# Exercise brief
Reproduce the entries shown below only from the line with "The image size is (1512, 803)." down to the line with "Screen dimensions: 1155x819", keeping both end lines and copying each one exactly.

# Dataset
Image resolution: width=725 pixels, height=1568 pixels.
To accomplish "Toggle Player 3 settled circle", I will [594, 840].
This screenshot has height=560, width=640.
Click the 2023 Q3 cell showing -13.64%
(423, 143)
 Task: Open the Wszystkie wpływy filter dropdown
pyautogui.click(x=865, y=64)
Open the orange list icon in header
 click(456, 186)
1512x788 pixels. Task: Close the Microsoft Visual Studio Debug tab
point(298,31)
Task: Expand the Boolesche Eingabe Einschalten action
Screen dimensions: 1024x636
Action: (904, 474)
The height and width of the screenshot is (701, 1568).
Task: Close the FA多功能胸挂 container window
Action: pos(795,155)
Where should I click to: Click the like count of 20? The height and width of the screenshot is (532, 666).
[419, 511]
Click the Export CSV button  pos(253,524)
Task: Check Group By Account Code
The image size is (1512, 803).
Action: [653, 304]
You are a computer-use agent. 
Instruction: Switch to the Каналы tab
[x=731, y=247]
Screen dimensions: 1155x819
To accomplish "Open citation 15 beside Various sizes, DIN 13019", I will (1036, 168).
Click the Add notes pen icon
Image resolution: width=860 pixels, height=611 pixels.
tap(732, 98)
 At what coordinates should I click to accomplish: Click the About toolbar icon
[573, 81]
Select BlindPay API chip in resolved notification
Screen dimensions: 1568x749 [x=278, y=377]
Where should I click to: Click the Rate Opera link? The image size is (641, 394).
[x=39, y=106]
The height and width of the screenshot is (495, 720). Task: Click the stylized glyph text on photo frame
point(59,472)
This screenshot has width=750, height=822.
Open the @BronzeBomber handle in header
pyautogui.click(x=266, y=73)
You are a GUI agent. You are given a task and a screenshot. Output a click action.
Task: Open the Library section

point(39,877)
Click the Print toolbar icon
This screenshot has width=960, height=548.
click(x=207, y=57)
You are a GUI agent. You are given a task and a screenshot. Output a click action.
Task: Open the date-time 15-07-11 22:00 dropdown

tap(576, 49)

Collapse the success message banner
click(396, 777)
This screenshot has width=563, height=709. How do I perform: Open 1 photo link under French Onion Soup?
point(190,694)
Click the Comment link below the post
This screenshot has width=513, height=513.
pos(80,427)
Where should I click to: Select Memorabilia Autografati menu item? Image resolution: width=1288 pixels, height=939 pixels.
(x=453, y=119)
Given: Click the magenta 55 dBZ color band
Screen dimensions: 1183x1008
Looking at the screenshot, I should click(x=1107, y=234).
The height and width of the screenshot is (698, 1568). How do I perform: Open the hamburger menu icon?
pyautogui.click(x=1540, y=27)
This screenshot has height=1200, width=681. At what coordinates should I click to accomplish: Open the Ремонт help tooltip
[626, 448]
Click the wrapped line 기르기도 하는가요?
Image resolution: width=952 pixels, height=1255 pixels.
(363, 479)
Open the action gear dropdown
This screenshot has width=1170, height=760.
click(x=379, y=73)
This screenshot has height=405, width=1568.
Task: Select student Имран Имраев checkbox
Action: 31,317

# Answer section
The image size is (1512, 803).
Action: [653, 304]
You are a computer-use agent. 
Instruction: Switch to the Каналы tab
[x=731, y=247]
Screen dimensions: 1155x819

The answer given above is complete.